Was ist eine hydraulische Schaltung und wofür wird sie benötigt?

Eine hydraulische Schaltung bezeichnet die Verbindung von Erzeugerkreis, Wärmeverteilung und Verbraucherkreis zu einer funktionsfähigen Heizungsanlage. Sind die einzelnen Komponenten im Heizkreis richtig angeordnet, sorgfältig miteinander kombiniert und ideal aufeinander abgestimmt, kann die Anlage energieeffizient arbeiten und die Nutzer genießen den Komfort ideal temperierter Räume. Die hydraulische Schaltung ist also das Bindeglied zwischen Regelungstechnik und Anlagentechnik und sorgt dafür, dass das Heizwasser richtig temperiert, gemischt und verteilt wird – vom Wärmeerzeuger bis zum Verbraucher und zurück. Zusätzlich erfüllt eine hydraulische Schaltung viele weitere Aufgaben:

  • Regelung von Teillastzuständen, da in Deutschland nur sehr selten die volle Heizlast einer Anlage ausgeschöpft wird (96% der Heizperiode im Teillastbetrieb)
  • Reduzierung von Verteilverlusten
  • Absenkung des Temperaturangebots
  • Einstellung von variablen Betriebs- und Nutzungszeiten
  • Möglichkeit zur Systemtrennung und Entkopplung einzelner Erzeuger- oder Abnehmerkreise, beispielweise bei Mehrkesselanlagen
  • Management der Energiespeicherung (Puffer)
  • Heizkesselschutz durch kontrollierte Regelung der Rücklauftemperatur

Merke: Die Anlagenhydraulik bestimmt das Regelergebnis und die Regelgüte!

Verschiedene hydraulische Schaltungen – die richtige Lösung finden

Fußbodenheizung oder Heizkörper, Wärmepumpe oder Gasbrennwertheizkessel, Einfamilienhaus oder Hotel: Je nach Heizkomponenten und Einbausituation variieren die Anforderungen an die Heizwassertemperierung und -verteilung. Um diese zu erfüllen, gibt es unterschiedliche hydraulische Schaltungen, die sich für die verschiedenen Anwendungsfälle mehr oder weniger gut eignen.

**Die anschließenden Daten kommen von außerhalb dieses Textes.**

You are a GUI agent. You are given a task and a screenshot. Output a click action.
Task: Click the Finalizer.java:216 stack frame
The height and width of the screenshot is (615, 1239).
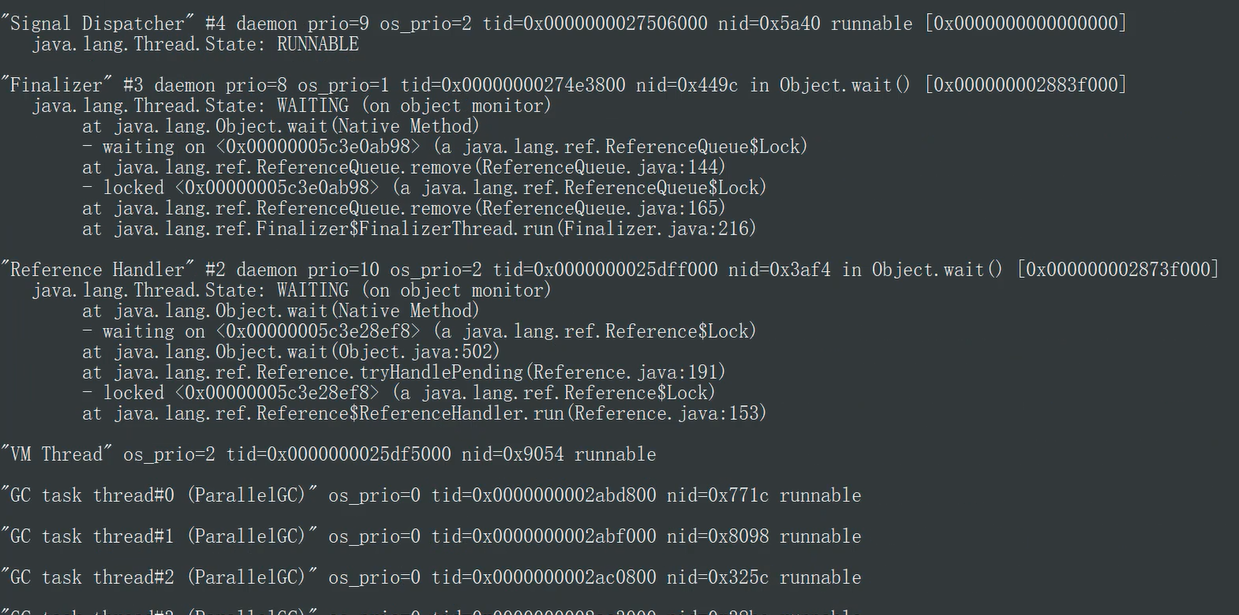(419, 229)
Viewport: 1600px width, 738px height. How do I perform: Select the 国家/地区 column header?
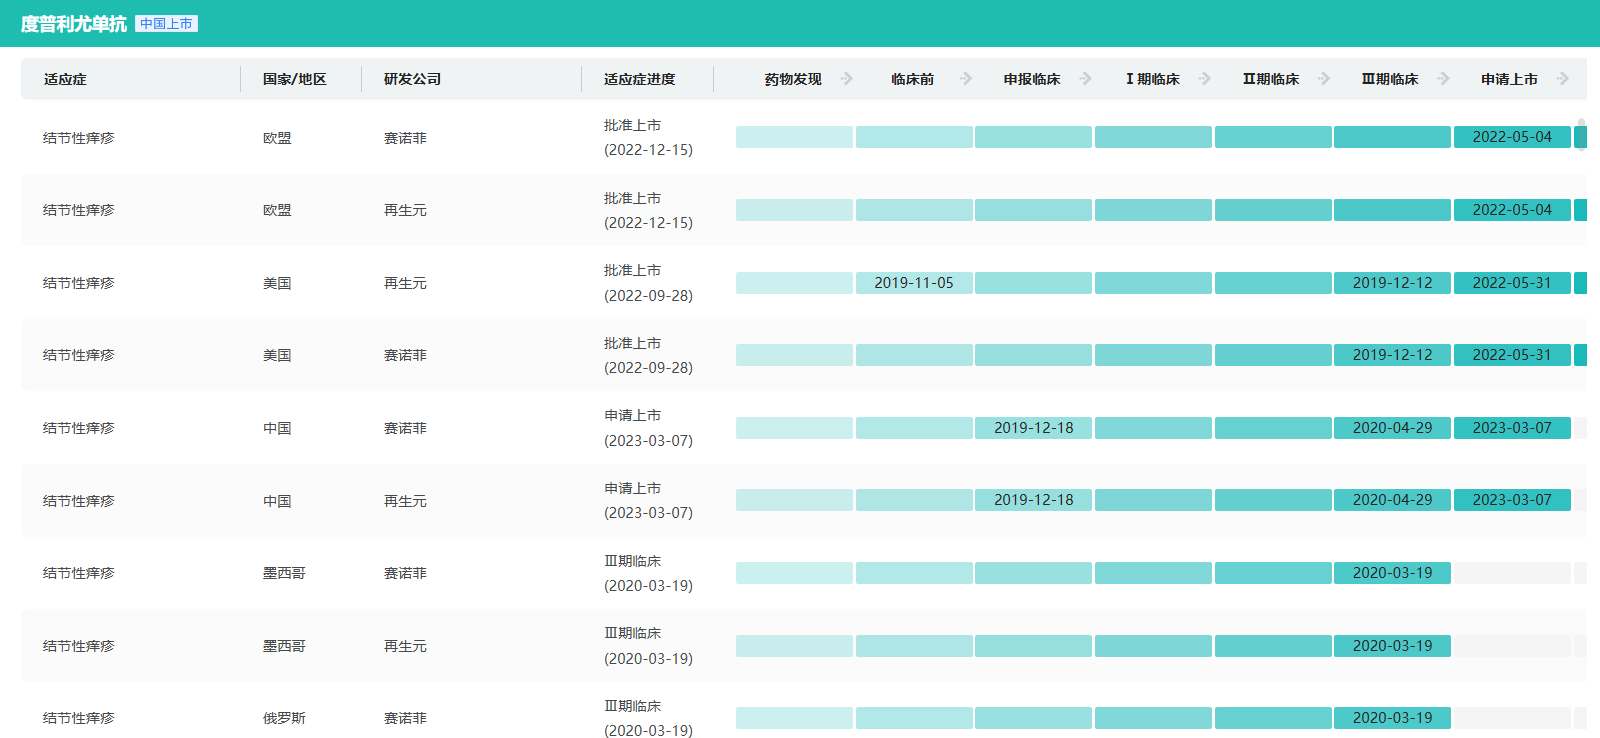[x=294, y=79]
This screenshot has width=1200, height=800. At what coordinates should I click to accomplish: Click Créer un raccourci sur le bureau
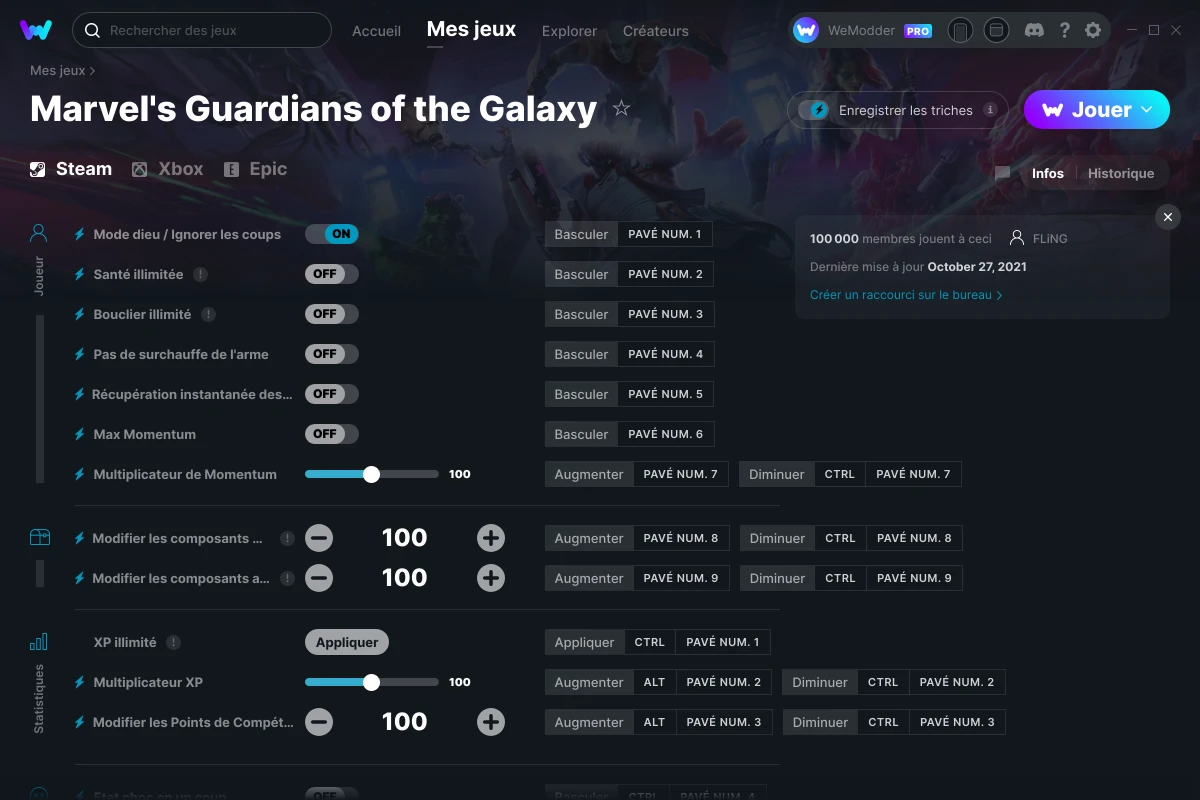pyautogui.click(x=906, y=295)
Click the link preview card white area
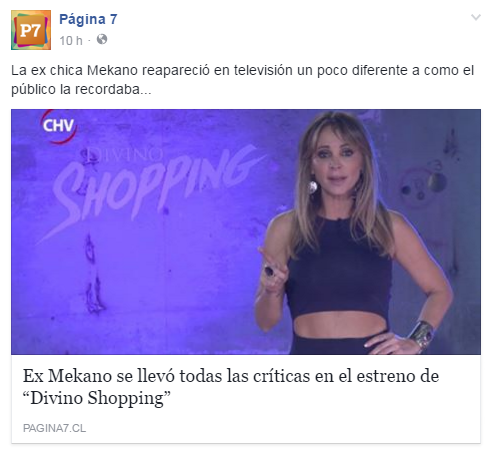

Grundsätzlich wird zwischen einer mengenkonstanten und einer mengenvariablen Schaltung unterschieden, wobei letztere heutzutage eine untergeordnete Rolle spielt. Bei ihr bleibt die Temperatur konstant. Für die Temperaturregelung wird stattdessen, wie der Name schon sagt, die Menge – also der Volumenstrom – variiert. Hier finden beispielsweise Drossel- und Umlenkschaltungen Anwendung, beide sind jedoch nur noch selten im Einsatz.

Gängiger und sinnvoller ist ein mengenkonstanter Betrieb, bei dem der Volumenstrom konstant bleibt und die Vorlauftemperatur angepasst wird. Hier muss der Installateur folgende Schaltungen kennen: Beimischschaltung, Bypass-Schaltung, Einspritzschaltung und hydraulische Weiche. Doch welche Aufgaben erfüllen diese Schaltungen, wo werden sie eingesetzt und welche Gefahren lauern bei ihrer Anwendung?

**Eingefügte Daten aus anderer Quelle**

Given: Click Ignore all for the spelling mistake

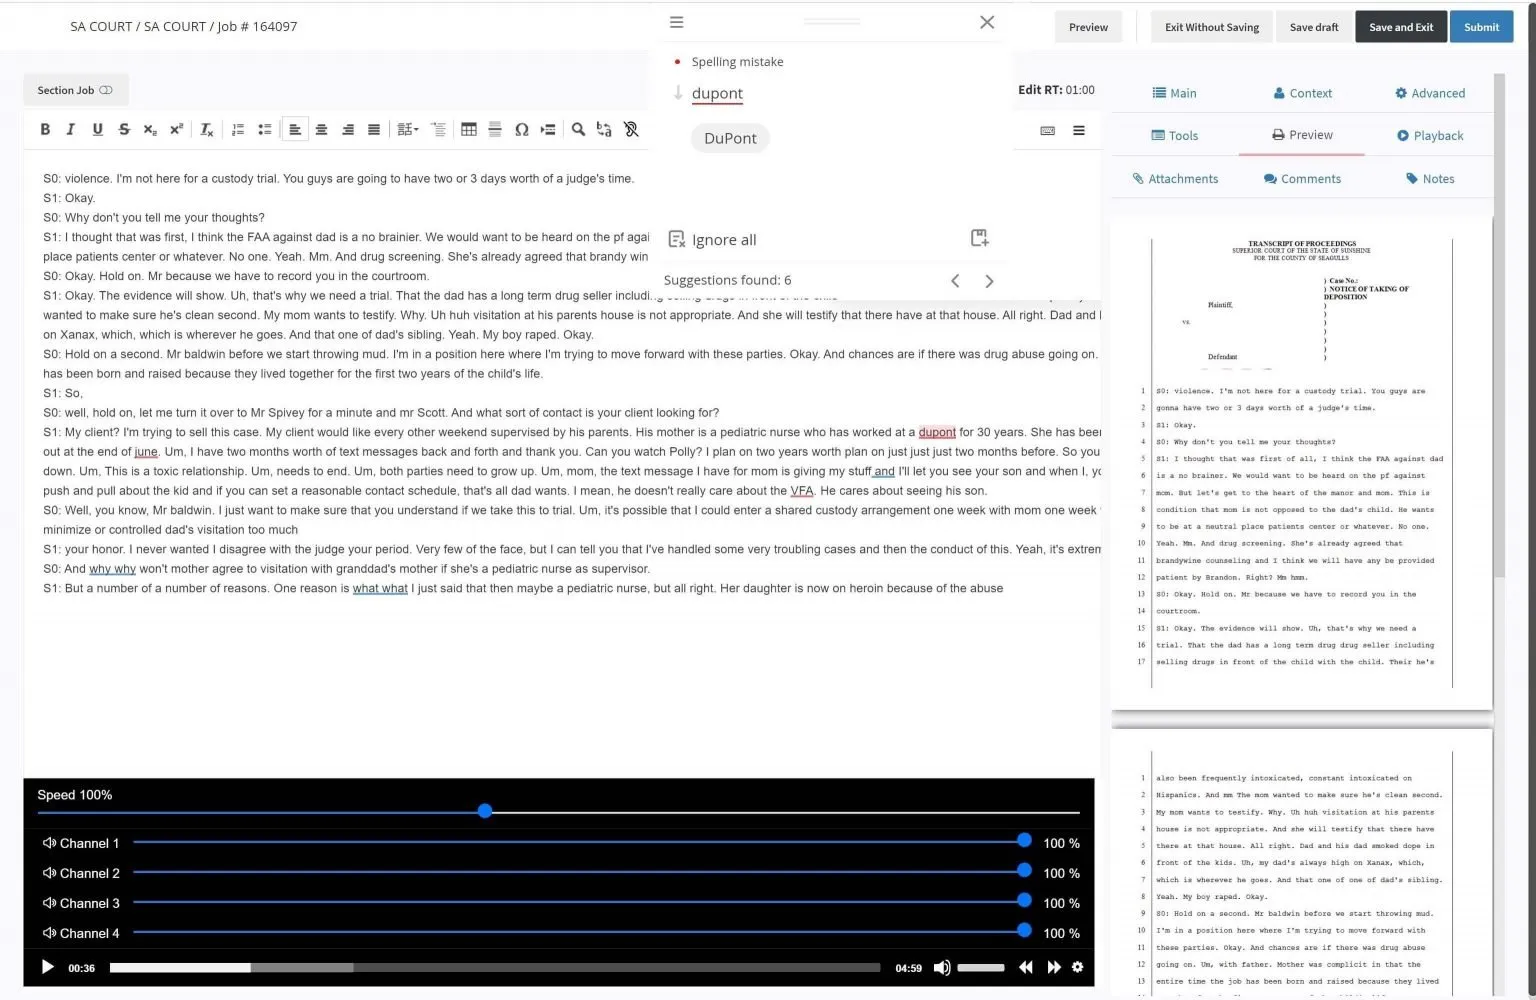Looking at the screenshot, I should 723,239.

Weit verbreitet und universell: Die Beimischschaltung

Die am häufigsten eingesetzte Schaltung ist die Beimischschaltung, da mit ihr die Verbraucherheizkreise bedarfsgerecht und gemäß ihrer Temperaturanforderung geregelt werden können.

Für die Regelung wird zum heißen Kesselvorlauf ein variabler Teilstrom aus dem Rücklauf des Verbraucherkreises beigemischt. Über das Mischverhältnis aus Kesselvorlauf und Heizkreisrücklauf ergibt sich der variable, an die jeweiligen Erfordernisse angepasste, sogenannte Heizungsvorlauf. Schwanken die Temperaturen von Wärmeerzeuger oder Pufferspeicher, kann dies durch eine Anpassung der Beimischung leicht ausgeglichen und eine gradgenaue Heizungsvorlauftemperatur erreicht werden. Insgesamt überzeugt die Schaltung durch eine gute Regelfähigkeit, da die Regelstrecke über Vorlauftemperturfühler sehr gut beherrschbar ist. Durch den variablen Heizungsvorlauf sind im Teillastbetrieb angepasste, niedere Vorlauftemperaturen möglich und Verteilverluste werden minimiert.

Bypass-Schaltung – die richtige Wahl bei Flächenheizungen

Die Bypass-Schaltung („feste Beimischschaltung“) ist eine Abwandlung der Beimischschaltung und ergänzt diese um einen fixen Bypass. Über diesen wird ein Teil des Rücklaufs standardmäßig wieder zum Vorlauf hinzugefügt. Eingesetzt wird diese Variante, wenn es zu stark abweichenden Temperaturen einzelner Mischkreise oder des Kesselkreises kommt. Dies ist vor allem bei Flächenheizsystemen mit niedrigen Vorlauftemperaturen und starken Vorlauftemperaturabweichungen zu weiteren Mischkreisen der Anlage der Fall.

Der Bypass wird dabei so eingestellt, dass bei voll geöffnetem Stellglied und zugleich maximaler Kesseltemperatur die maximale Soll-Vorlauftemperatur erreicht wird. Dadurch ist der Bypass zugleich eine hydraulische Übertemperaturabsicherung.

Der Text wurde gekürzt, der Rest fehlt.